» Required work: Take the data that follows and return it exactly.

» Records for this exercise:
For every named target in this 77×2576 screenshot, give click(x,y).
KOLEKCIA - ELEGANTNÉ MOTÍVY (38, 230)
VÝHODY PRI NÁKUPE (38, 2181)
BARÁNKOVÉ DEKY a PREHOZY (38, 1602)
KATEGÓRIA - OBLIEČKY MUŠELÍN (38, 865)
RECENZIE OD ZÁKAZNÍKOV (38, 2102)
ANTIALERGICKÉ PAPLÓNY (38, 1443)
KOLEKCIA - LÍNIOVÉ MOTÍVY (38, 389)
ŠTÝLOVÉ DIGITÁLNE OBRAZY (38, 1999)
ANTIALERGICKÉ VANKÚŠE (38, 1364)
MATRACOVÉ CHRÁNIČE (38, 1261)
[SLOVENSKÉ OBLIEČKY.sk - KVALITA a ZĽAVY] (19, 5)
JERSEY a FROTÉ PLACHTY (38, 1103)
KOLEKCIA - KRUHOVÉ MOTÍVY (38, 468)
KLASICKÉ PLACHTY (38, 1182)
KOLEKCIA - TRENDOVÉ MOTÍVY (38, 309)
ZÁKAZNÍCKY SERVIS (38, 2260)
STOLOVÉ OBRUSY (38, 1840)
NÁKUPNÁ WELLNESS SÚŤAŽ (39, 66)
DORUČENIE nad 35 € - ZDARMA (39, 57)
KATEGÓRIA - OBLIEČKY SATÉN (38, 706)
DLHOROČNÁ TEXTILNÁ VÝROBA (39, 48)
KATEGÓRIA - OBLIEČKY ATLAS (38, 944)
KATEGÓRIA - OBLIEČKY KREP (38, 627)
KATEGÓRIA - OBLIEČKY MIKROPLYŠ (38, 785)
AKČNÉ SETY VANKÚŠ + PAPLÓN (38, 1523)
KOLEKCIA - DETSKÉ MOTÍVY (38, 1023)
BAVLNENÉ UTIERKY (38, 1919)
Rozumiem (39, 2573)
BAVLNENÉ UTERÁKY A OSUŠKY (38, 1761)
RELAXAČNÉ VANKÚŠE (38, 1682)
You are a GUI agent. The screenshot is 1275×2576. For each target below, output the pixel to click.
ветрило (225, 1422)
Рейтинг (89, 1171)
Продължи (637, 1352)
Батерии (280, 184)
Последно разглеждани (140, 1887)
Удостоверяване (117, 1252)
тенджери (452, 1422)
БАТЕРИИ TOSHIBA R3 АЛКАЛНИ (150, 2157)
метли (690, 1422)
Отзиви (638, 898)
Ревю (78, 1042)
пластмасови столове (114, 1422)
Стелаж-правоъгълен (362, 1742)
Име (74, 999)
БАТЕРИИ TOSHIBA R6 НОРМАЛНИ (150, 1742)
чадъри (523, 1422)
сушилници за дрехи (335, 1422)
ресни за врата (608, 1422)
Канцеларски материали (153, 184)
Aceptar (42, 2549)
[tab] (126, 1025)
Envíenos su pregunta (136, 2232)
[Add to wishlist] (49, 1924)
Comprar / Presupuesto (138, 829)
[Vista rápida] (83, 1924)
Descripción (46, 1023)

» Task answer:
For every named target in this 77×2576 screenshot, give click(x,y).
KOLEKCIA - ELEGANTNÉ MOTÍVY (38, 230)
VÝHODY PRI NÁKUPE (38, 2181)
BARÁNKOVÉ DEKY a PREHOZY (38, 1602)
KATEGÓRIA - OBLIEČKY MUŠELÍN (38, 865)
RECENZIE OD ZÁKAZNÍKOV (38, 2102)
ANTIALERGICKÉ PAPLÓNY (38, 1443)
KOLEKCIA - LÍNIOVÉ MOTÍVY (38, 389)
ŠTÝLOVÉ DIGITÁLNE OBRAZY (38, 1999)
ANTIALERGICKÉ VANKÚŠE (38, 1364)
MATRACOVÉ CHRÁNIČE (38, 1261)
[SLOVENSKÉ OBLIEČKY.sk - KVALITA a ZĽAVY] (19, 5)
JERSEY a FROTÉ PLACHTY (38, 1103)
KOLEKCIA - KRUHOVÉ MOTÍVY (38, 468)
KLASICKÉ PLACHTY (38, 1182)
KOLEKCIA - TRENDOVÉ MOTÍVY (38, 309)
ZÁKAZNÍCKY SERVIS (38, 2260)
STOLOVÉ OBRUSY (38, 1840)
NÁKUPNÁ WELLNESS SÚŤAŽ (39, 66)
DORUČENIE nad 35 € - ZDARMA (39, 57)
KATEGÓRIA - OBLIEČKY SATÉN (38, 706)
DLHOROČNÁ TEXTILNÁ VÝROBA (39, 48)
KATEGÓRIA - OBLIEČKY ATLAS (38, 944)
KATEGÓRIA - OBLIEČKY KREP (38, 627)
KATEGÓRIA - OBLIEČKY MIKROPLYŠ (38, 785)
AKČNÉ SETY VANKÚŠ + PAPLÓN (38, 1523)
KOLEKCIA - DETSKÉ MOTÍVY (38, 1023)
BAVLNENÉ UTIERKY (38, 1919)
Rozumiem (39, 2573)
BAVLNENÉ UTERÁKY A OSUŠKY (38, 1761)
RELAXAČNÉ VANKÚŠE (38, 1682)
You are a GUI agent. The screenshot is 1275×2576. For each target below, output the pixel to click.
ветрило (225, 1422)
Рейтинг (89, 1171)
Продължи (637, 1352)
Батерии (280, 184)
Последно разглеждани (140, 1887)
Удостоверяване (117, 1252)
тенджери (452, 1422)
БАТЕРИИ TOSHIBA R3 АЛКАЛНИ (150, 2157)
метли (690, 1422)
Отзиви (638, 898)
Ревю (78, 1042)
пластмасови столове (114, 1422)
Стелаж-правоъгълен (362, 1742)
Име (74, 999)
БАТЕРИИ TOSHIBA R6 НОРМАЛНИ (150, 1742)
чадъри (523, 1422)
сушилници за дрехи (335, 1422)
ресни за врата (608, 1422)
Канцеларски материали (153, 184)
Aceptar (42, 2549)
[tab] (126, 1025)
Envíenos su pregunta (136, 2232)
[Add to wishlist] (49, 1924)
Comprar / Presupuesto (138, 829)
[Vista rápida] (83, 1924)
Descripción (46, 1023)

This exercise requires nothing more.